Page updated: 13/12/2005
About the website

The EGEE project officially ended on the 31 March 2006

EGEE II started on 1 April 2006 and the new EGEE website can be found at: http://www.eu-egee.org

High Energy Physics Applications

High Energy Physics (HEP) is a natural user domain for Grid computing, due to the very large amounts of data it produces and the dispersed communities who need to analyse it. Therefore, the HEP community was selected as pilot application area for EGEE, guiding the implementation of the evolving Grid infrastructure, and remains one of the key user groups running jobs on the EGEE infrastructure.
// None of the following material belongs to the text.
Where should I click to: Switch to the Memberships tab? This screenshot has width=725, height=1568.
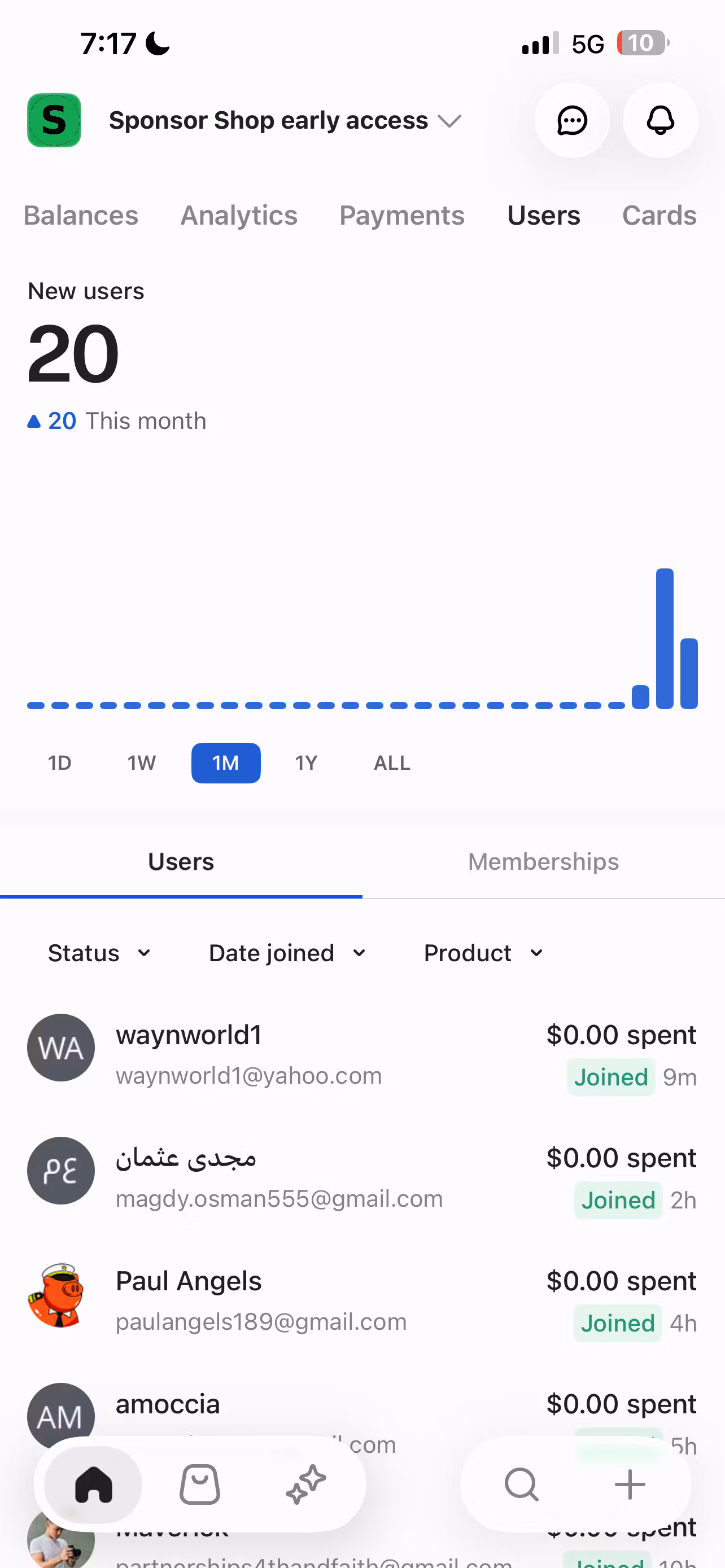coord(544,862)
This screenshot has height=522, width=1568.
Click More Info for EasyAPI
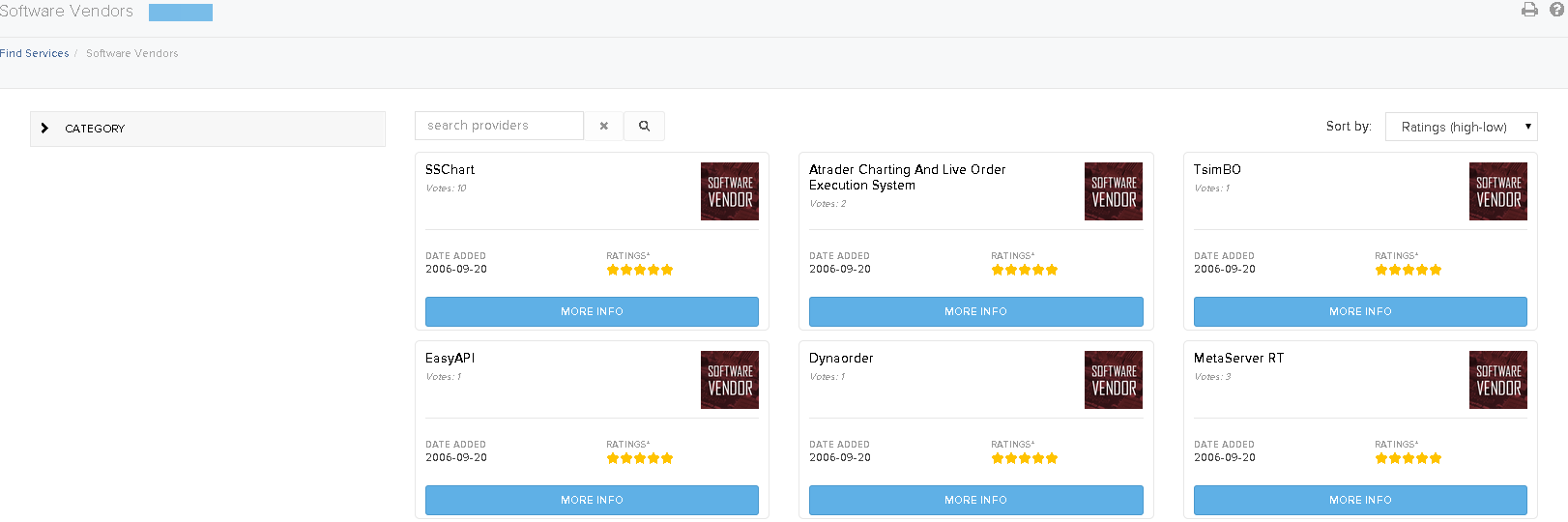[592, 500]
The HEP community's involvement with EGEE initially came through the computing needs of the Large Hadron Collider (LHC), a new particle accelerator under construction by CERN, the European Organization for Nuclear Research, and scheduled to start operation in 2007. This massive machine, set to be the largest scientific instrument in the world, will produce an unprecedented 15 petabytes of useful data per year, equivalent to a stack of CDs 22 kilometers high (more than 23 million CDs).
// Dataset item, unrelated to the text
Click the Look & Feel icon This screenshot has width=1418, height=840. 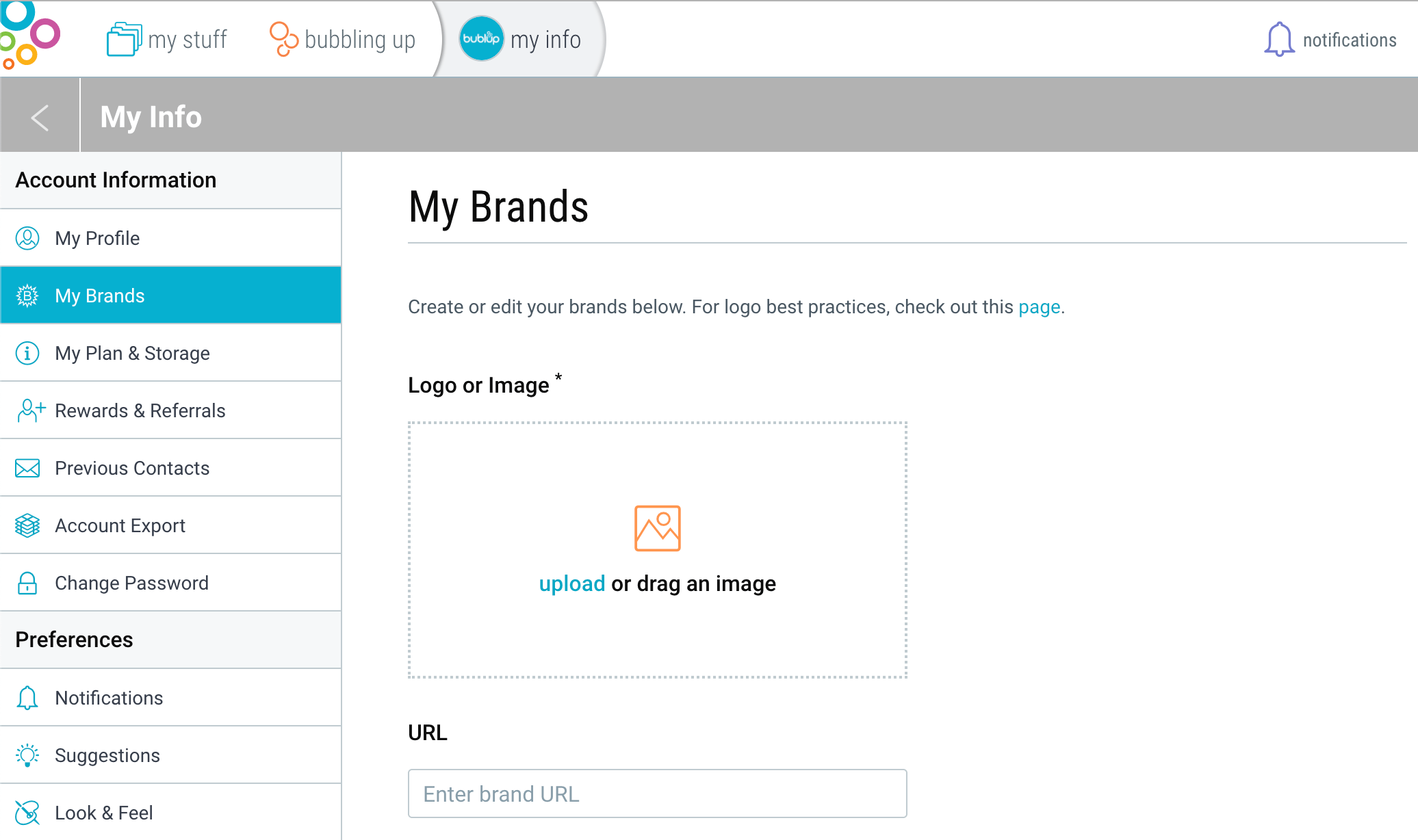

From the beginning, EGEE formed a strategic alliance with the LHC Computing Grid (LCG) project, which intends to provide the massive computing power needed to process this data. This alliance provided a large number of resources to the initial EGEE infrastructure, as well as four applications representing the four different LHC experiments: ALICE (A Large Ion Collider Experiment), ATLAS (A Toroidal LHC Apparatus), CMS (the Compact Muon Solenoid Experiment) and LHCb (The Large Hadron Collider Beauty Experiment).

Several other HEP collaborations have joined the infrastructure, such as the US Babar (the B and B-bar experiment), CDF (Collider Detector at Fermilab), and (D Zero) experiments as well as the ZEUS experiment based at Germany's DESY laboratory.

In all these cases, EGEE is able to fulfill the needs of large, distributed communities with large demands for processing power and storage. As well as the benefit to the scientific communities involved, successful support for HEP has been vital in demonstrating the benefits of joining the EGEE infrastructure to other scientific communities.